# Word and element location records
===============

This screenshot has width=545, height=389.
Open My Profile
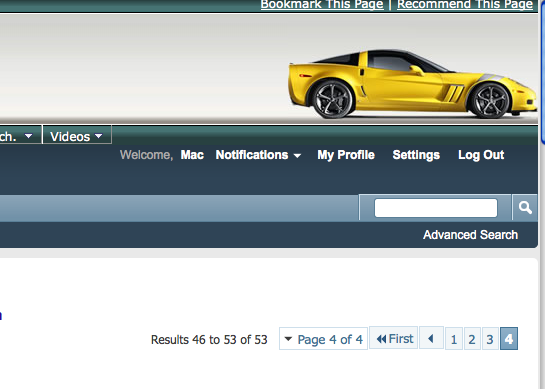click(x=346, y=155)
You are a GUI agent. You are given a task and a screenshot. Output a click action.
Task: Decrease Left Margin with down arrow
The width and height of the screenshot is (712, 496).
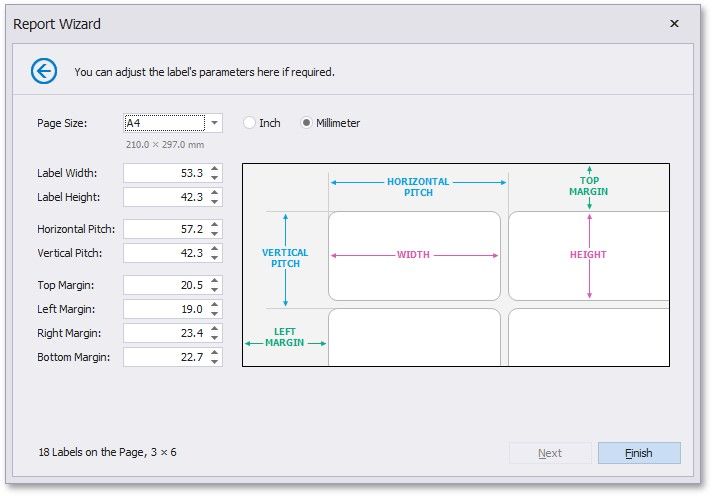pos(215,314)
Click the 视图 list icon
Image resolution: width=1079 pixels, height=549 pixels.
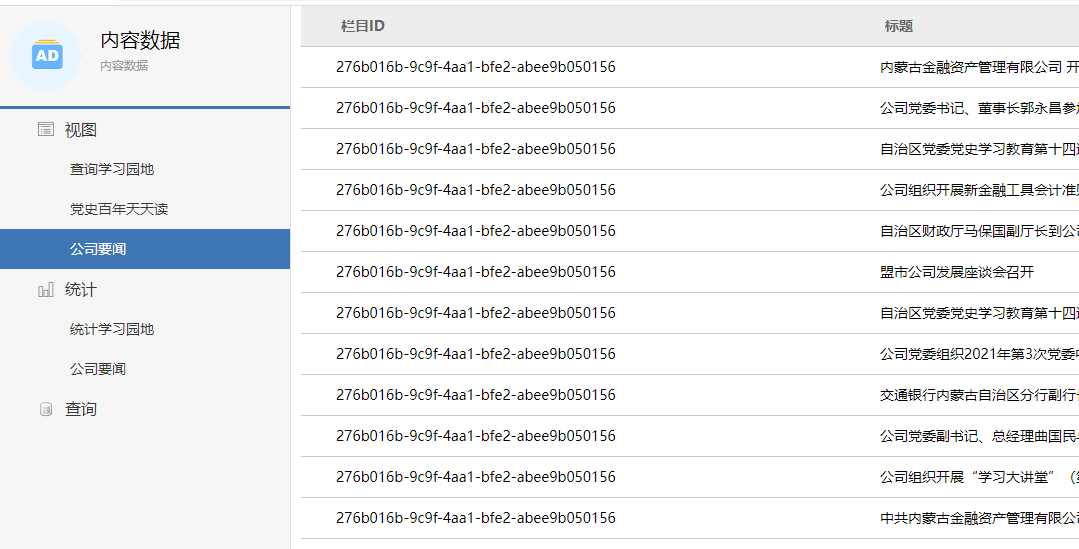click(x=46, y=130)
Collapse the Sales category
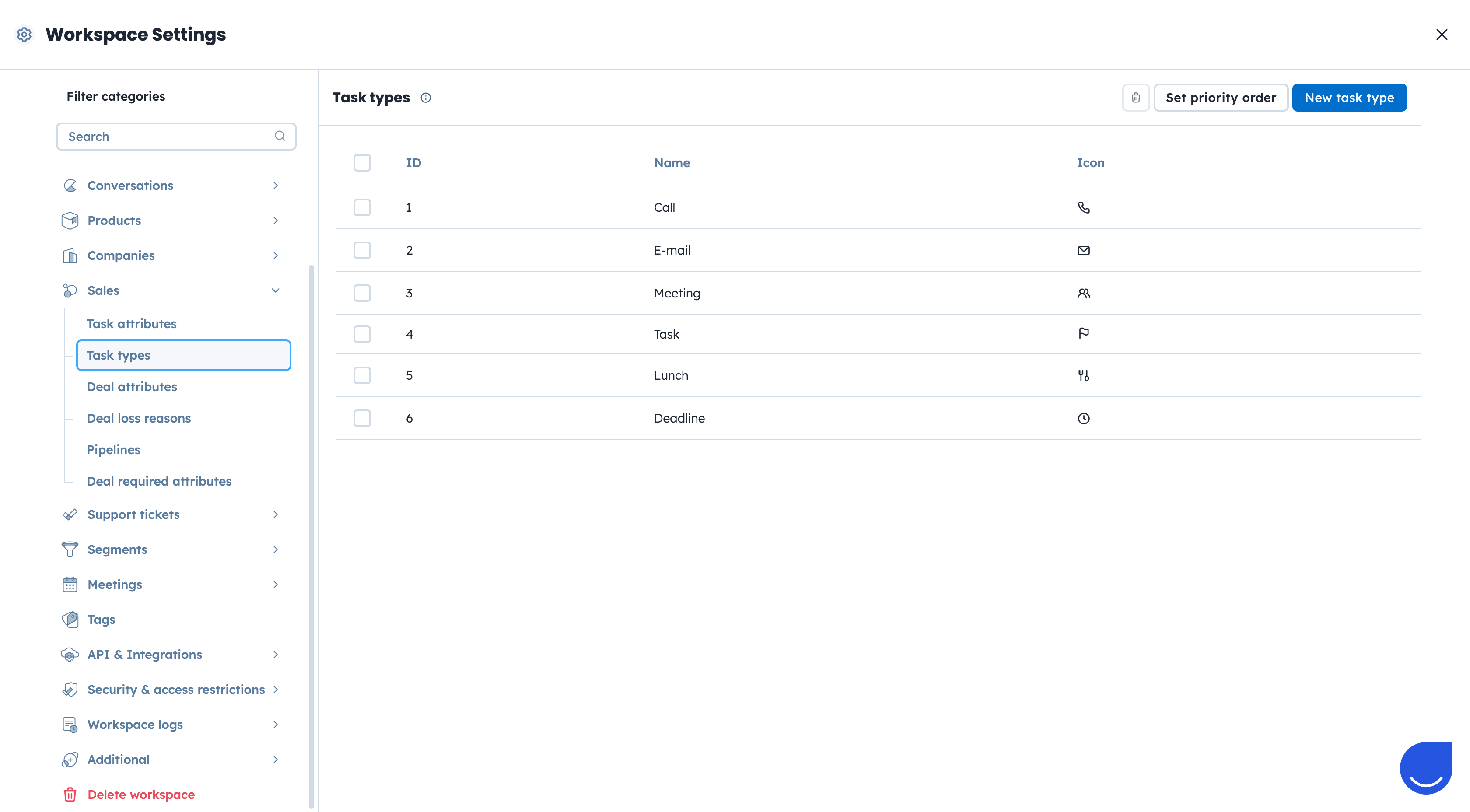Viewport: 1470px width, 812px height. (275, 290)
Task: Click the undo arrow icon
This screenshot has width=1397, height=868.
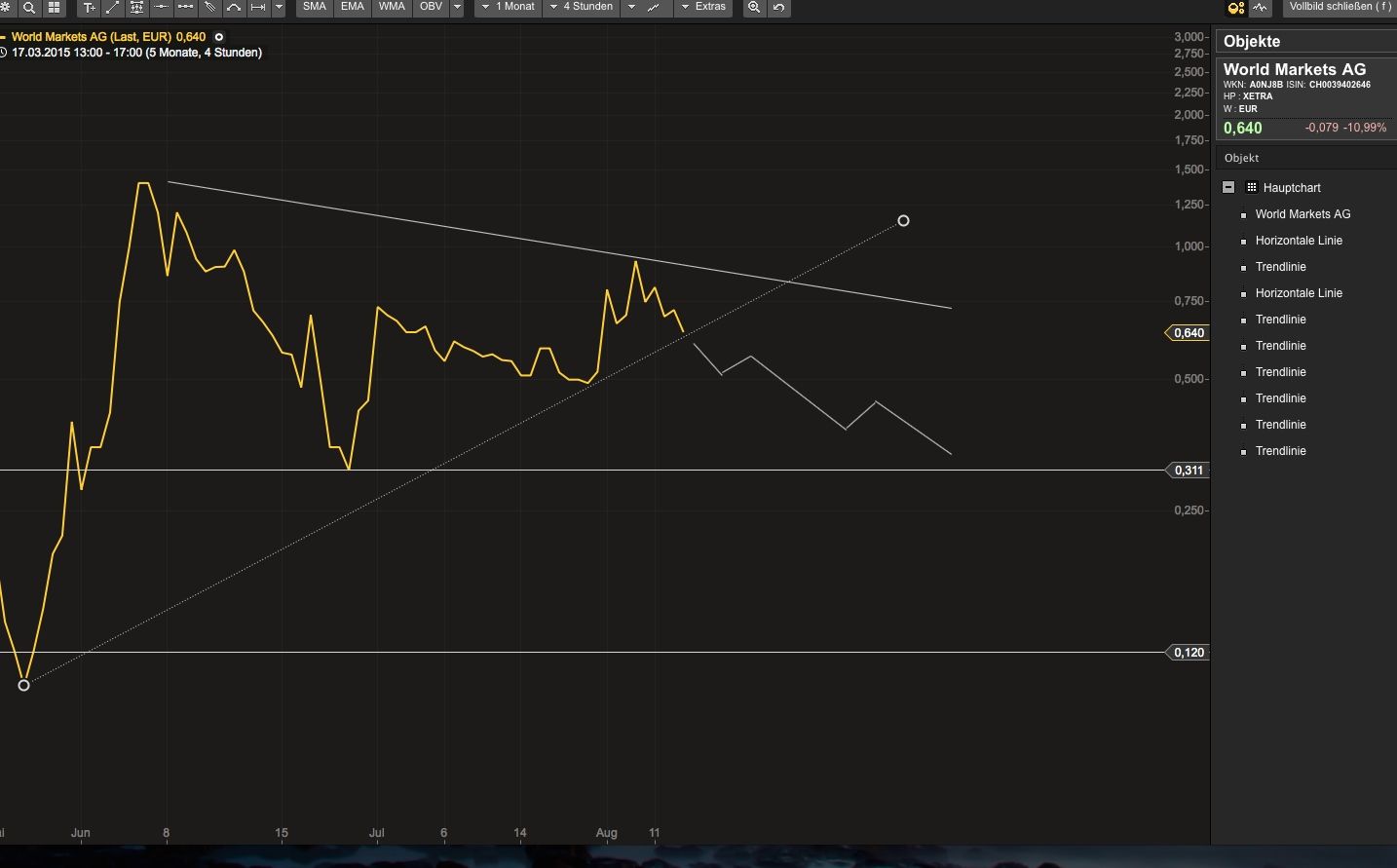Action: (x=777, y=8)
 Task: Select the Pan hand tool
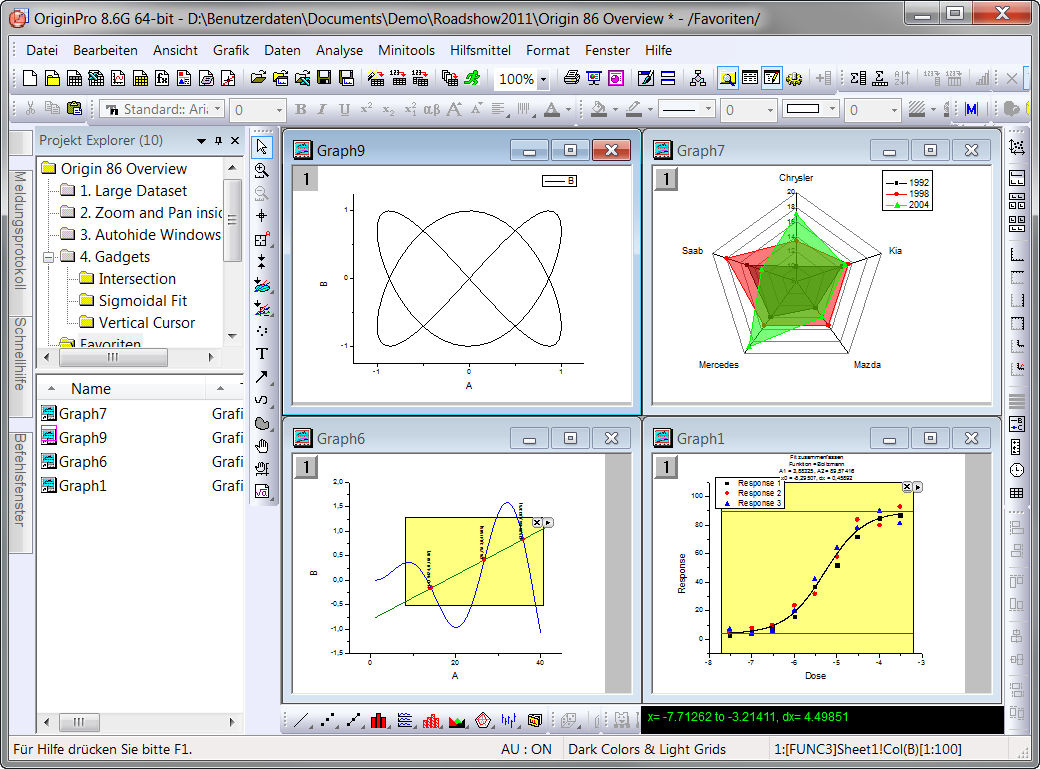pos(262,445)
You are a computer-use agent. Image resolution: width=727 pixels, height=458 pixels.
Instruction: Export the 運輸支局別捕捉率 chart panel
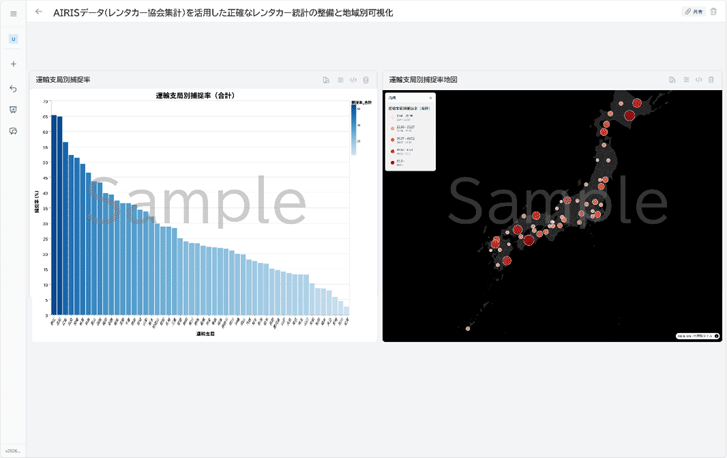pyautogui.click(x=327, y=80)
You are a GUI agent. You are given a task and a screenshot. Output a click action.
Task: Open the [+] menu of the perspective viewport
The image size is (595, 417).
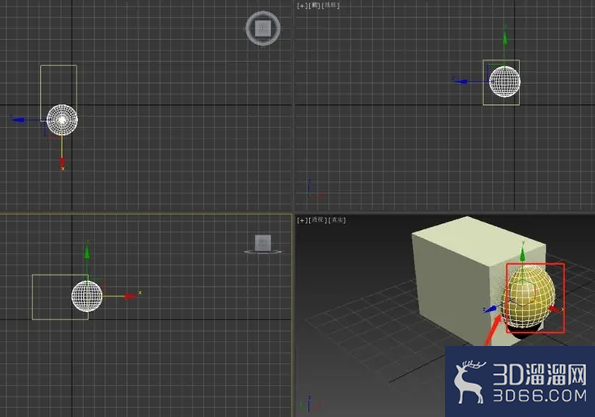click(302, 220)
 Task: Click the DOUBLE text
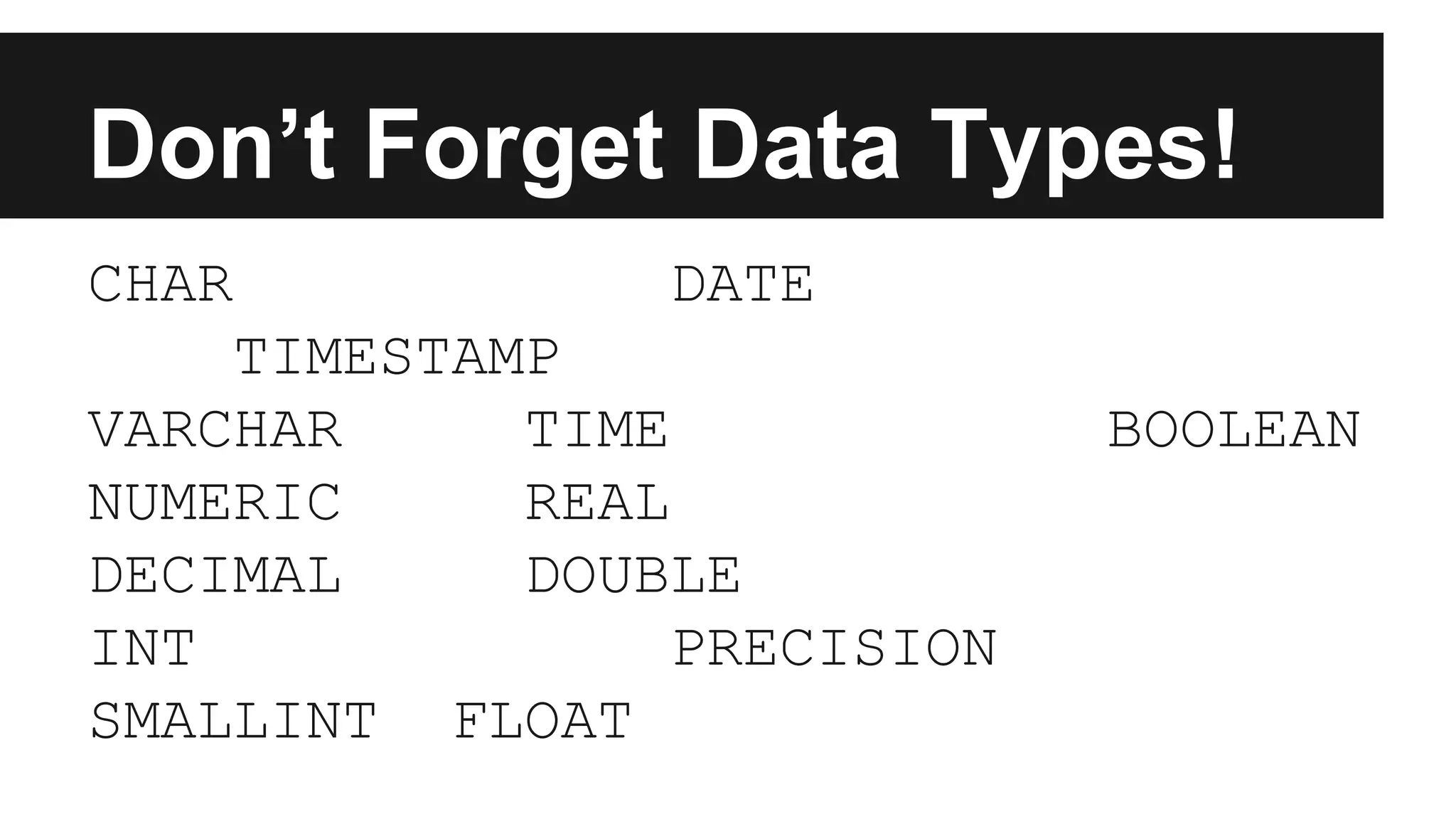pos(634,575)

===============

Count the lines of the records above that contain the string "Open", treating uppercase and lowercase as distinct. Reply with the number only.

# FINISHED EXERCISE
2